Foxboro provide a solution for pH measurement in some of the harshest and most abrasive industrial applications, for instance, wood pulp bleaching in the paper and pulp industry.
In Kraft pulping, close to 90% of the wood is dissolved in the cooking liquor. The removal of the remaining lignin is completed through the bleaching process. In order to produce bright coloured pulp and paper the bleaching process must use several harsh chemical processes. The majority of bleaching processes rely on molecular chlorine, chlorine dioxide, hypochlorite, and peroxide as oxidising agents to remove the residual lignin from the cellulose fibre. A typical bleach sequence has two stages, each followed by an extraction stage. The bleaching stage is most efficient when operated at low pH levels (between 3,2 and 4,2). Conversely, the extraction stage is optimal when operated at higher pH (10,0 to 11,0), to maximise colour removal. Accurate and reliable pH measurements increase process efficiency, reduce maintenance costs and minimise the excessive use of chemicals.
Process conditions inside the bleaching towers are not only harsh on the process-wetted parts of a pH sensor, but can have a progressively detrimental effect on the life of a pH probe.
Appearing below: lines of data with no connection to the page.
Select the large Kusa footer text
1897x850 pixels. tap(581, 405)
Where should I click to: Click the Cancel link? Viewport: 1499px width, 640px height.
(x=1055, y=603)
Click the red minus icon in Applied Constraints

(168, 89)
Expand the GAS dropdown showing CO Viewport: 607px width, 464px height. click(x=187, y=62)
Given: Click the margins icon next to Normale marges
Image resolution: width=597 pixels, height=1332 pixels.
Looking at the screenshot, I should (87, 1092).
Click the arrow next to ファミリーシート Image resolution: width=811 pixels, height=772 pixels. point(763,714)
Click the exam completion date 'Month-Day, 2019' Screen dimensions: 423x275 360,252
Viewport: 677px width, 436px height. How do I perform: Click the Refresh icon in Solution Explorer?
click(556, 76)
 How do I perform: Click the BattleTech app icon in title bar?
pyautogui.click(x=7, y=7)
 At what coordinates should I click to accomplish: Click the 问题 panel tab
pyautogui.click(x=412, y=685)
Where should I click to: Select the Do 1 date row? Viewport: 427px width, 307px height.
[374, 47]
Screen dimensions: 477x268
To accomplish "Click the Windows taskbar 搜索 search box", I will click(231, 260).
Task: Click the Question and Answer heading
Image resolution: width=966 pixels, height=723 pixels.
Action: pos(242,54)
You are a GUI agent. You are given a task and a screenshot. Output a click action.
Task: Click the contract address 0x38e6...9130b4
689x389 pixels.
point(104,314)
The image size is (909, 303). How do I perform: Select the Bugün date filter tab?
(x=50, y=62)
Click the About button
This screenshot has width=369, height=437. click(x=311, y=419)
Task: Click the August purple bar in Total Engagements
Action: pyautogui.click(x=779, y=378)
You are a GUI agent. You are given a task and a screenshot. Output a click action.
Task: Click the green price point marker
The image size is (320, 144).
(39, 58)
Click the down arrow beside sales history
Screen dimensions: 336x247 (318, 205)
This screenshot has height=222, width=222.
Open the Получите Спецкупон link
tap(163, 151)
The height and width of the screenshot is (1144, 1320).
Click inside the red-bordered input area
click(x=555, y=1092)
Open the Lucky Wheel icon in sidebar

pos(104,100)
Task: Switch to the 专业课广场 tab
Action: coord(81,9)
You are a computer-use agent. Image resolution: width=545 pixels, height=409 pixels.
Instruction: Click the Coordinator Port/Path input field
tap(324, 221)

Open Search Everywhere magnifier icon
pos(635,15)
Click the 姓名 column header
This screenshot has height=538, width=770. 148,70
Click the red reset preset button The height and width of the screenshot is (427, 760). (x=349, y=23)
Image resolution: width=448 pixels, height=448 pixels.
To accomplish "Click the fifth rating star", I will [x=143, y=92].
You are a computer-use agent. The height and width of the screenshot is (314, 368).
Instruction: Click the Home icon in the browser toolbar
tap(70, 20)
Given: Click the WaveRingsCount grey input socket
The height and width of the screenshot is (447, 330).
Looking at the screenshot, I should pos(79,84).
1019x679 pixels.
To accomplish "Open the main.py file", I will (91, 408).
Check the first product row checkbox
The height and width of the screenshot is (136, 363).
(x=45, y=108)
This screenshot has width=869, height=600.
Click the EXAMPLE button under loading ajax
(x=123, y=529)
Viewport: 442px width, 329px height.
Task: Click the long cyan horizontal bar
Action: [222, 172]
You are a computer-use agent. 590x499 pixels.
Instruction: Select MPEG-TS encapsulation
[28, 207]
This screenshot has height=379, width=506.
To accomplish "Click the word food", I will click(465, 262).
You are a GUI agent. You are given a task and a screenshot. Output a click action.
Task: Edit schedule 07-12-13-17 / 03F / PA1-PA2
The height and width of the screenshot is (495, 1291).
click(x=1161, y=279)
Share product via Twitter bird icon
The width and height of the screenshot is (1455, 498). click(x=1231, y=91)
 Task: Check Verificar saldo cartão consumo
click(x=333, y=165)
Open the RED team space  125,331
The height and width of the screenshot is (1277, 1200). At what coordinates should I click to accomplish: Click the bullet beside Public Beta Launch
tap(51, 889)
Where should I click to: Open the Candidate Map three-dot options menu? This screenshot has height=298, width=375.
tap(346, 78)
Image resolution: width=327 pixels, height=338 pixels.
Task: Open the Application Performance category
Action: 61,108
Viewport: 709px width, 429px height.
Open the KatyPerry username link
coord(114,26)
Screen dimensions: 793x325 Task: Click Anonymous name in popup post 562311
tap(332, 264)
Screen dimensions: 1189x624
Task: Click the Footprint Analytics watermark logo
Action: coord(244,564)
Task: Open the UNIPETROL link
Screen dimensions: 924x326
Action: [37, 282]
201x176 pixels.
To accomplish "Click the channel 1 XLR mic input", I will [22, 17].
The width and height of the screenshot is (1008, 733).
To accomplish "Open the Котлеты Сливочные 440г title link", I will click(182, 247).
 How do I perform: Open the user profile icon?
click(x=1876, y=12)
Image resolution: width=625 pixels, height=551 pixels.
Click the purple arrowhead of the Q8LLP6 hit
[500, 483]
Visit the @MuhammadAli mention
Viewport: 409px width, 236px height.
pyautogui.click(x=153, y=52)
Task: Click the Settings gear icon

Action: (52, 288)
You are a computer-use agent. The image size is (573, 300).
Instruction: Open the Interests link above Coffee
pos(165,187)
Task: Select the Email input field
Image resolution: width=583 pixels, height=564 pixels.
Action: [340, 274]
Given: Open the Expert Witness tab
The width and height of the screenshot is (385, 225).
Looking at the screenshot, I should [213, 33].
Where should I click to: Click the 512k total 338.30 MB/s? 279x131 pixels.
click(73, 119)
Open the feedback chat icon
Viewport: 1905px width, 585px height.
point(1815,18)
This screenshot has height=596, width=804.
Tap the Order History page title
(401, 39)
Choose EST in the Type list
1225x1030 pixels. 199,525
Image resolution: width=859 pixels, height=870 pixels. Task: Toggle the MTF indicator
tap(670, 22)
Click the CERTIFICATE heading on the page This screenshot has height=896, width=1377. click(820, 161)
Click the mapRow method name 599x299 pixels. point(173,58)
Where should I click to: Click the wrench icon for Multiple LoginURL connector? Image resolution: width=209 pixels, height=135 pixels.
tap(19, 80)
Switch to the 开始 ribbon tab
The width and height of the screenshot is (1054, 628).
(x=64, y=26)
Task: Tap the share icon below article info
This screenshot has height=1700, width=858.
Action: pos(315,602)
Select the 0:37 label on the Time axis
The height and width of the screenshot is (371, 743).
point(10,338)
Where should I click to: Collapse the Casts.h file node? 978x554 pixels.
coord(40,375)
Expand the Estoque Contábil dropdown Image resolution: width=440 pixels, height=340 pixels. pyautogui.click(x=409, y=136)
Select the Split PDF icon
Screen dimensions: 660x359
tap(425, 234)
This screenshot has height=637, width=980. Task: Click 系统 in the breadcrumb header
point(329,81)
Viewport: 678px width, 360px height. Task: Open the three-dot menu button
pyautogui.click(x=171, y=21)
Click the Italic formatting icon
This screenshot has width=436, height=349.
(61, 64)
The highly aggressive nature of the chemicals used as bleaching agents, along with the high solids inherent to the process and elevated operating temperatures, are all factors detrimental to most pH glass membranes. These factors will poison most reference electrodes in a short period of time, thus causing error in pH measurements, delay pH response times and shorten the useful life of a pH sensor.
The Foxboro solution
Foxboro’s Dolphin series pH sensors were developed with the understanding of this type of process. The high temperature glass formulation was developed specifically to withstand exposure to higher process temperatures and aggressive chemicals. When installed at the paper mill the results spoke for themselves. The evaluation process was a couple of weeks after which the mill realised the benefit. When compared in service with several other pH sensor types, the performance of the Dolphin series was deemed superior in many respects.
The sensor’s reference half-cell is designed to have a relatively small junction, which lessens the process infusion. A double reference junction was designed and incorporates Nafion technology, which has the unique property of being permeable only to positively charged ions (cations). Therefore, it effectively holds the concentration of chloride at the electrode at a constant level and delays the migration of soluble silver chloride, which has negatively charged ions, across its boundary. This Nafion ion barrier effectively prevents silver ions from migrating through the salt bridge and silver chloride in the external diffusion barrier, thus preventing clogging of the reference junction barriers, common cause of failure in these applications.
With more than 40 years’ experience in measurement, the proven reliability and robustness of the Foxboro Dolphin sensor, along with its intelligent analysers help improve process performance, increases production yields and reduce equipment and maintenance costs.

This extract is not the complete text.